- _Exercise aim_
The required output is the line with "You are a computer-use" and each line that follows it to the end of the entries below, copied exactly and with nothing added.
---- Data provided
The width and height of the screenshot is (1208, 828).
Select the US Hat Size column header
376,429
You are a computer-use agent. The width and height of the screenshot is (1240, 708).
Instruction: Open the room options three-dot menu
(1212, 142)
--------
- _Result for this task_
You are a computer-use agent. The width and height of the screenshot is (1240, 708).
Instruction: Open the room options three-dot menu
(1212, 142)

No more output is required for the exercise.